Cullinan's work with Lyric Opera of Kansas City, which began in 1980, also included La fille du régiment, Così fan tutte, The Barber of Seville, Andrea Chénier, L'elisir d'amore and Don Giovanni in addition to several Gilbert and Sullivan operas. In addition to returning to many of these companies for further productions he also directed operas for Chattanooga Symphony and Opera, Mobile Opera, Toledo Opera, Opera Omaha, Augusta Opera and Piedmont Opera. As a guest stage director and Visiting Artist, Cullinan has also staged various works at the Carnegie Mellon College of Fine Arts and the Opera Institute at Boston University.

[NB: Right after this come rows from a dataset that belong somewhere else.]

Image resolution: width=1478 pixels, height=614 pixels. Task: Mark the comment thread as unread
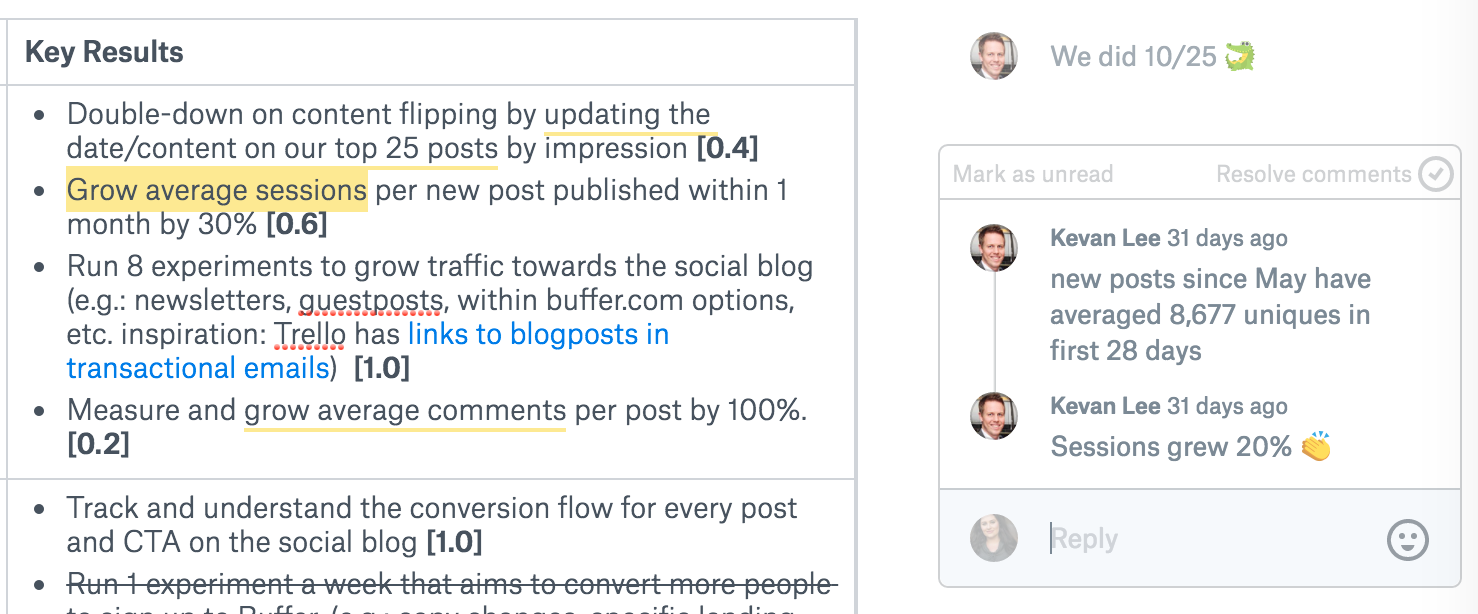click(1033, 174)
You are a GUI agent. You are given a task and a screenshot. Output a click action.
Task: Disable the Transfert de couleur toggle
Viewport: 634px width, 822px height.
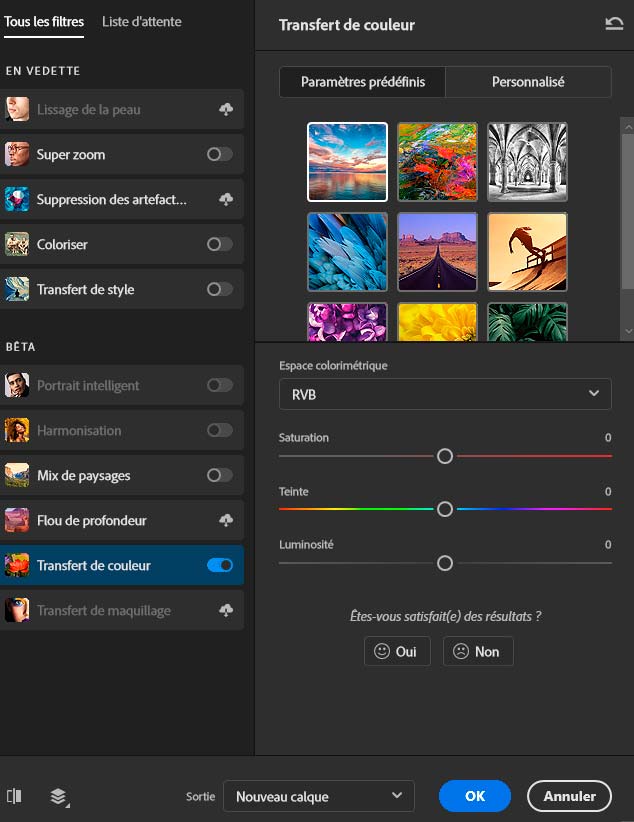(219, 566)
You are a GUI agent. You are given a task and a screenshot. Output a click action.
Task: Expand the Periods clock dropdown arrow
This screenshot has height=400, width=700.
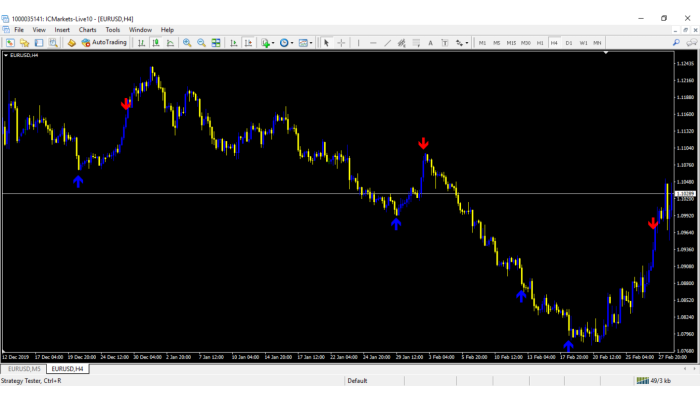pyautogui.click(x=293, y=43)
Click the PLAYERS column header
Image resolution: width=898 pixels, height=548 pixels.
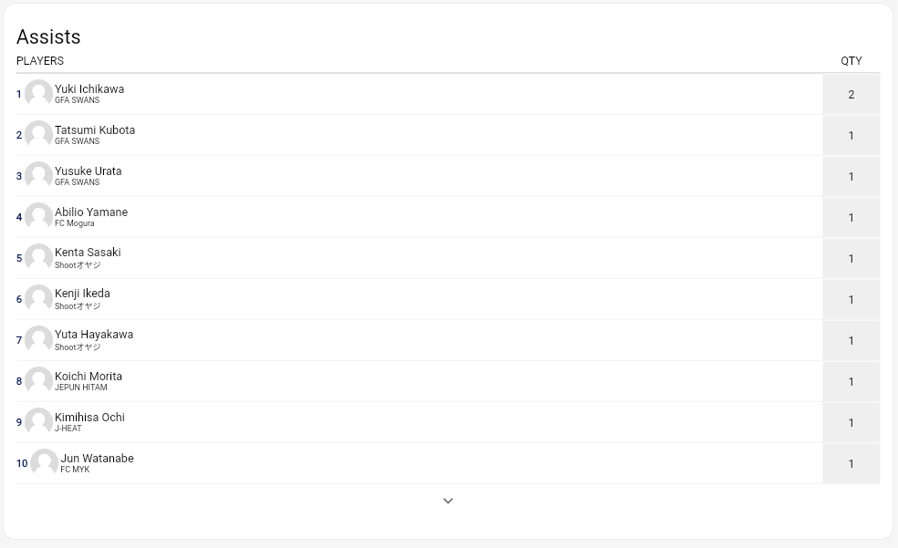click(x=40, y=61)
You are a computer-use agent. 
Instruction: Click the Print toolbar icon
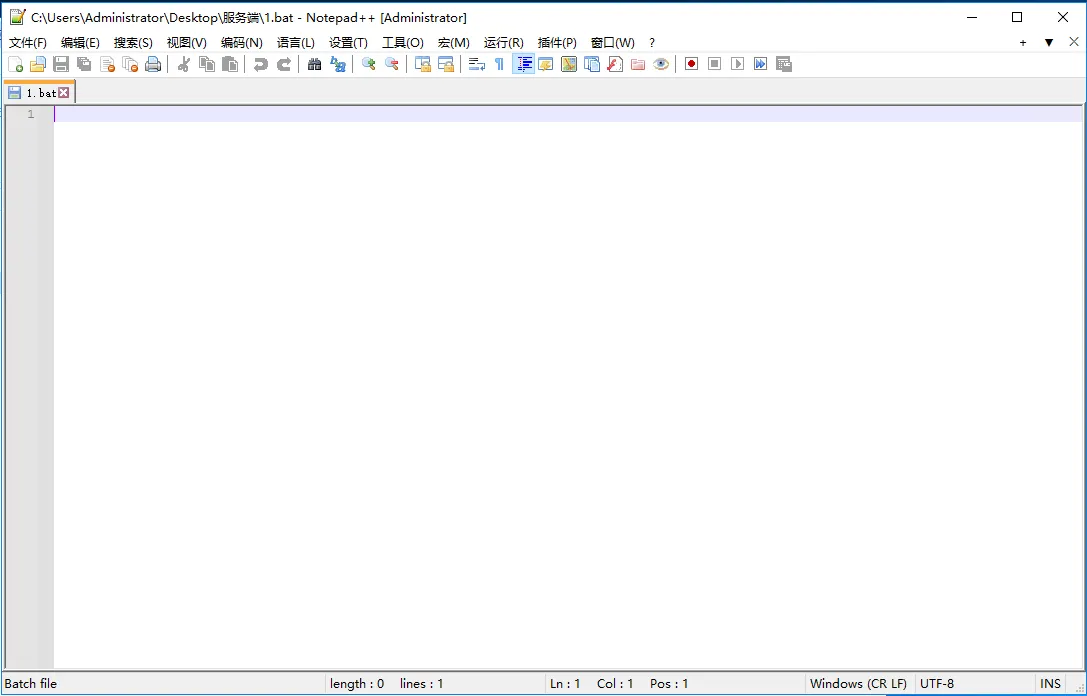coord(153,64)
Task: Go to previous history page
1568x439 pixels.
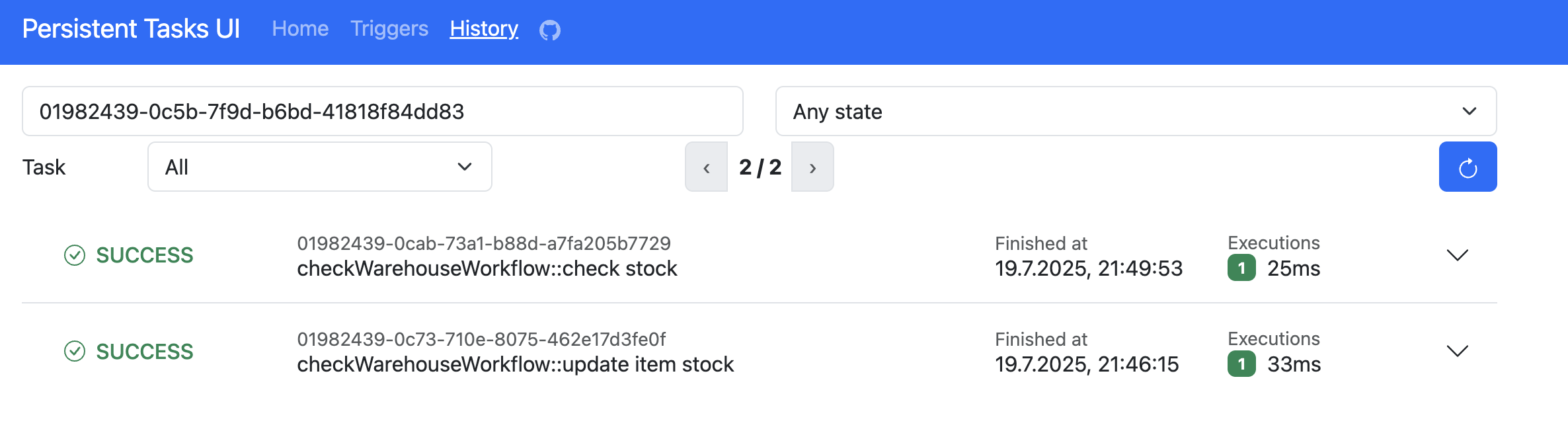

Cullinan has worked as theatre director for plays staged at the Eisenhower Theatre in Washington, D.C., Boston's Huntington Theatre, the Missouri Repertory Theatre and The Perry Street Theatre in New York City, where he directed Simply Cole Porter in 1994. In 1983 he directed a successful production of Oscar Wilde's The Importance of Being Earnest for the Boston Shakespeare Company. A past Artistic Director for the Creede Repertory Theatre, he was also a guest stage director for the company.

While largely retired, in recent years he has directed plays and cabaret shows for The Arts Council of Henderson County, North Carolina. In 2011, he created and directed On the Sunny Side of the Street, an original cabaret revue in tribute to the lyricist and librettist, Dorothy Fields, with musical direction by Jan Powell. In the same year, he directed the one man show, Shakespeare Sings! at the Altamont Theatre featuring Shakespearean monologues with operatic arias and art song settings of Shakespeare's work performed by tenor Scott Joiner. In 2013 he directed a semi-staged performance of Jake Heggie's Dead Man Walking starring Jane Bunnell, Elise Quagliata as Sister Helen and Christiaan Smith-Kotlarek as the condemned man. It was produced by the American Music Project and performed at the University of North Carolina at Asheville and attended by Helen Prejean.